Raggedy Ann's Tragic And Often Misunderstood Origin Story

For much of the 20th century, Raggedy Ann was a childhood favorite, but it has also been the subject of deep rumors and conflicting origin stories. Where did Raggedy Ann come from? Could she possibly have been, as some anti-vaccination activists have suggested, modeled after a dead child?

Rag Doll

According to legend, between 1900 and 1902, Indianapolis landscape painter Johnny Gruel was cleaning his parents' attic when he happened upon a faceless rag doll his mother had once made for his sister. Some variations of the story claim that it was his daughter Marcella who discovered the doll, but Gruel's wife confirmed that her husband had found it before their daughter was born. However, after Gruel painted a cynical face on the cloth and began to make up adventure stories about the doll to entertain Marcella, she became its main beneficiary.

Raggedy Ann

At the start of the new year in 1915, Johnny Gruel took the first steps to mass-produce his rag doll and publish children's books with it.
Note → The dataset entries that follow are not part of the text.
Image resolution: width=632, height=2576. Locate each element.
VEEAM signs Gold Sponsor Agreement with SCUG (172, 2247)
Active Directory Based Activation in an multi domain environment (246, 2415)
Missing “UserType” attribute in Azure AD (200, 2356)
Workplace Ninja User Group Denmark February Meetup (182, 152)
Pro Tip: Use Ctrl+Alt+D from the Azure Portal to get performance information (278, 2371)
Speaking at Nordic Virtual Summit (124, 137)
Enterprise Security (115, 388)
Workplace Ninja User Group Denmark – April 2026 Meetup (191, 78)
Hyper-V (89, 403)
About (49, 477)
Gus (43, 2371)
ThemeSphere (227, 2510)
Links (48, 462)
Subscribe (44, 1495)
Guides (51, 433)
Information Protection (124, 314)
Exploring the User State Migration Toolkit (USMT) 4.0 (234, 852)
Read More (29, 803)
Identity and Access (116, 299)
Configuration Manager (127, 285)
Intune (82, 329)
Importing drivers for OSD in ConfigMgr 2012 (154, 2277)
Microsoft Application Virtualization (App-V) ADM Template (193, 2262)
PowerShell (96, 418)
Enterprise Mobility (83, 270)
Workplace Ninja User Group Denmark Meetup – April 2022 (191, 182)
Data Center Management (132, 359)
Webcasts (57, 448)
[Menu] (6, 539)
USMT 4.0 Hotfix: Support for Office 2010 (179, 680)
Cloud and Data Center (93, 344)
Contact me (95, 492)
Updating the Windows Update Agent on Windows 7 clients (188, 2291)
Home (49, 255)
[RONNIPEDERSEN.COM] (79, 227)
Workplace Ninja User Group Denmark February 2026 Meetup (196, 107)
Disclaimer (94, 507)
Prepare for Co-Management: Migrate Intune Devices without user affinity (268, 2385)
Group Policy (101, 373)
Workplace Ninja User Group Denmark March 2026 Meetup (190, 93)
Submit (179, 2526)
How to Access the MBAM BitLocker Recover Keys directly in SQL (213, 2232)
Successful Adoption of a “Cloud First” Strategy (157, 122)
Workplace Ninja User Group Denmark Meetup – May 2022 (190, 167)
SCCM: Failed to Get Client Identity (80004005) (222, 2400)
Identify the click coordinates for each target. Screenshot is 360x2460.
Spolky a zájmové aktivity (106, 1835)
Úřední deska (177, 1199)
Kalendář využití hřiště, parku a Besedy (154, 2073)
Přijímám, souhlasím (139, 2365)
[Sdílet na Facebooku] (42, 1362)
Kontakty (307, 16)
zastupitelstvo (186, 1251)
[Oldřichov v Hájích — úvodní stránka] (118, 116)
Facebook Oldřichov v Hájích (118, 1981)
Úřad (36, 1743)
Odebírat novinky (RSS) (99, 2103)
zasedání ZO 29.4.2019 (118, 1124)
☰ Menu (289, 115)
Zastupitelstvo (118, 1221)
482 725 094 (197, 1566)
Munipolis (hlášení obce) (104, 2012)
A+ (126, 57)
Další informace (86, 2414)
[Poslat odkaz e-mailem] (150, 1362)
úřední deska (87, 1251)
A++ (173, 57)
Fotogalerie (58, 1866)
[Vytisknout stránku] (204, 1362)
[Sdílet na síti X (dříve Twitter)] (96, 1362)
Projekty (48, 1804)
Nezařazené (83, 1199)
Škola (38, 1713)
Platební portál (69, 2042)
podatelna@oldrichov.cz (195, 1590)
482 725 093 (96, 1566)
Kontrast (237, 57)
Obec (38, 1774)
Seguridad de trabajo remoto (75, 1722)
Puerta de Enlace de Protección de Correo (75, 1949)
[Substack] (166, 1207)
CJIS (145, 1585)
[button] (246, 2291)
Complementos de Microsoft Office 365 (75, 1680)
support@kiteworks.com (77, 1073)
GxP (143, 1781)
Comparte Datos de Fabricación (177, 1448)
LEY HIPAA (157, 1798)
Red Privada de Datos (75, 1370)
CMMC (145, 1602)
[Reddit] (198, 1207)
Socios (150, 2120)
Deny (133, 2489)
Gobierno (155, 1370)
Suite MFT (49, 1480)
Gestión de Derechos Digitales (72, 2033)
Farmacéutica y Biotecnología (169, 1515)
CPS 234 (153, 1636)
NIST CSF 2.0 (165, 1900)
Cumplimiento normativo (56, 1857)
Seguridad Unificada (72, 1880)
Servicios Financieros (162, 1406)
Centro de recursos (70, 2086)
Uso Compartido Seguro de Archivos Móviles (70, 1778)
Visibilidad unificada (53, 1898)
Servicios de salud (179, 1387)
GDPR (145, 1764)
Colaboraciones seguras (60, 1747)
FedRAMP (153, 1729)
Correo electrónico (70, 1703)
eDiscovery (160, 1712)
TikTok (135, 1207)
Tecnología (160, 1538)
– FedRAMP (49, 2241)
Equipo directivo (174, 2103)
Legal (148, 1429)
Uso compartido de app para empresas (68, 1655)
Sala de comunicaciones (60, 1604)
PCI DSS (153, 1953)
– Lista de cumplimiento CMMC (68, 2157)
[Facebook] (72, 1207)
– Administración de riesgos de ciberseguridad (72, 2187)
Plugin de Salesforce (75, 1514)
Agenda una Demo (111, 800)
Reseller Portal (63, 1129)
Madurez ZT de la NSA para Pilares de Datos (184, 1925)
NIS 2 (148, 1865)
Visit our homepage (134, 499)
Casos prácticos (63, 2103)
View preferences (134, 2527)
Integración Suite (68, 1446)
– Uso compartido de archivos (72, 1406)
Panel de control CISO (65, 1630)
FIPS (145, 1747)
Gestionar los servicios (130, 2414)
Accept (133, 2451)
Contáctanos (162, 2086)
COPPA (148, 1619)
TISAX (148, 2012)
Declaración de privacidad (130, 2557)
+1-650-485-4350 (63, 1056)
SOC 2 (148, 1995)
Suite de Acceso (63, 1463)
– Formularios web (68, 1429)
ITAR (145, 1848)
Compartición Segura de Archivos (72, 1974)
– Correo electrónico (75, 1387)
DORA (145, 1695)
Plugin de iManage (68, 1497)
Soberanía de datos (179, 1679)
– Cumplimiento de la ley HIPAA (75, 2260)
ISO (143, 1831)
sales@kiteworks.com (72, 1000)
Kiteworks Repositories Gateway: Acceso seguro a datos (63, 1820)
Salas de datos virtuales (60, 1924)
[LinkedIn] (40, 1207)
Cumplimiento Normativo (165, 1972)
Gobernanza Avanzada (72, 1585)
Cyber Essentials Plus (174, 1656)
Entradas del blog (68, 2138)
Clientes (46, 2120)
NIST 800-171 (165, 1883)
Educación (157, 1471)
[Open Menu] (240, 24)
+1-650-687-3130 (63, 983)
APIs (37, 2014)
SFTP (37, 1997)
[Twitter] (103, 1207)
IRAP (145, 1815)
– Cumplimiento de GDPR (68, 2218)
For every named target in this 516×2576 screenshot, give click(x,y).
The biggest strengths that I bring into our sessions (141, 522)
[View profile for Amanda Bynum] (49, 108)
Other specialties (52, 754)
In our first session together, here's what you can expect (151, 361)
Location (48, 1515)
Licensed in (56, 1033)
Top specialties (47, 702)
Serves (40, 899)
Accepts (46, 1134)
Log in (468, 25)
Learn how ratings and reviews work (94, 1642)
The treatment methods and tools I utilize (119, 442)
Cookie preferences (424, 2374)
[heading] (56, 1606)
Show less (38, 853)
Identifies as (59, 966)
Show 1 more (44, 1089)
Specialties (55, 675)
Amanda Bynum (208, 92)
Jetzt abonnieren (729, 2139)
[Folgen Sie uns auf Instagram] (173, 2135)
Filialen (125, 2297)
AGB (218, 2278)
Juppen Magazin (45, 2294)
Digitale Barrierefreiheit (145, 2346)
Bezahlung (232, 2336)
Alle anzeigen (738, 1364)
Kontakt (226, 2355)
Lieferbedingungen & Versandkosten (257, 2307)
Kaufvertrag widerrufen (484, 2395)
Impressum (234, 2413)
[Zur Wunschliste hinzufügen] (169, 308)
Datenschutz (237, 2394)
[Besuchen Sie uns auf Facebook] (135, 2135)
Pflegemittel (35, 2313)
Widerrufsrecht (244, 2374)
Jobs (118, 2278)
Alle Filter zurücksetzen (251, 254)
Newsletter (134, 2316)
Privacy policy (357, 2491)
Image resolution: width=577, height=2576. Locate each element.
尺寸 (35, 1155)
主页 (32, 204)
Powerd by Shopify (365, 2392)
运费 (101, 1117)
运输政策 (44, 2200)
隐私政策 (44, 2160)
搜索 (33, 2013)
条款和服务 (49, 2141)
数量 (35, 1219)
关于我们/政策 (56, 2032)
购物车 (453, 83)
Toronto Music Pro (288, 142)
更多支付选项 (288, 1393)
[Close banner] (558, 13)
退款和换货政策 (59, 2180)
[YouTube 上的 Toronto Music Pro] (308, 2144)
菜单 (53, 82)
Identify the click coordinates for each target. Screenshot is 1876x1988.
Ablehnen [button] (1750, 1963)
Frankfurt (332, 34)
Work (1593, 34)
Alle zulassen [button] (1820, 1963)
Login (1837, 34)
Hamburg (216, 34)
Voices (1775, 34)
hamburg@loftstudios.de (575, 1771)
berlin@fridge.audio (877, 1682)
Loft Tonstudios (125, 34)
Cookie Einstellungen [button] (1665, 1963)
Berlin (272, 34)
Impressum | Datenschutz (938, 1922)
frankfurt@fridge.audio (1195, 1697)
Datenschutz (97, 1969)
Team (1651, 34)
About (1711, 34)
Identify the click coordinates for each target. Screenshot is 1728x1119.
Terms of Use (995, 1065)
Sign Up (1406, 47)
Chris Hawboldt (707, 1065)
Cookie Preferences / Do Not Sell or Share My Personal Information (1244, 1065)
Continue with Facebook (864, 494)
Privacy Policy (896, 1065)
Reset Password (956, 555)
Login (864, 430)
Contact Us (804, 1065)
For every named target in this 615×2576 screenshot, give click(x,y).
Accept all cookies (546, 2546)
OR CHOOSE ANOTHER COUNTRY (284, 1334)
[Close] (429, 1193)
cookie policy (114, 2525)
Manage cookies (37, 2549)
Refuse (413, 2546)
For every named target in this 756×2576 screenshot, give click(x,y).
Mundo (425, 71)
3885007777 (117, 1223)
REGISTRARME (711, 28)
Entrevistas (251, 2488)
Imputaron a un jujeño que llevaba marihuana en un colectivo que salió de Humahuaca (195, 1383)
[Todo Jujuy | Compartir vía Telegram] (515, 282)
When it came time to name the doll on a patent application, Gruel thought of his friend and neighbor, the poet James Whitcomb Riley, and two of his most famous poems, "The Raggedy Man" and "Little Orphant Annie", the latter of which It later served as the inspiration for the Little Orphan Annie comic strip. The patent was approved on September 7, 1915, but the ceremonies were shortened.

Marcella Gruel's Death

A popular myth holds that Marcella Gruel died after being vaccinated against smallpox without her parents' permission, which is technically true, but the 13-year-old died of diphtheria, not smallpox or the vaccine itself. of any complexity. This was a mandatory vaccination that was given to all students, which is why the school did not ask for parental approval, but repeatedly used the same needle for each student and, at some point, diphtheria. Picked up the bacteria that caused it. We now have a vaccine to stop it. Of course, by the time Marcella Gruel died in November 1915, her father had already created Raggedy Ann, so he couldn't model it after his daughter's lifeless face, as is rumored.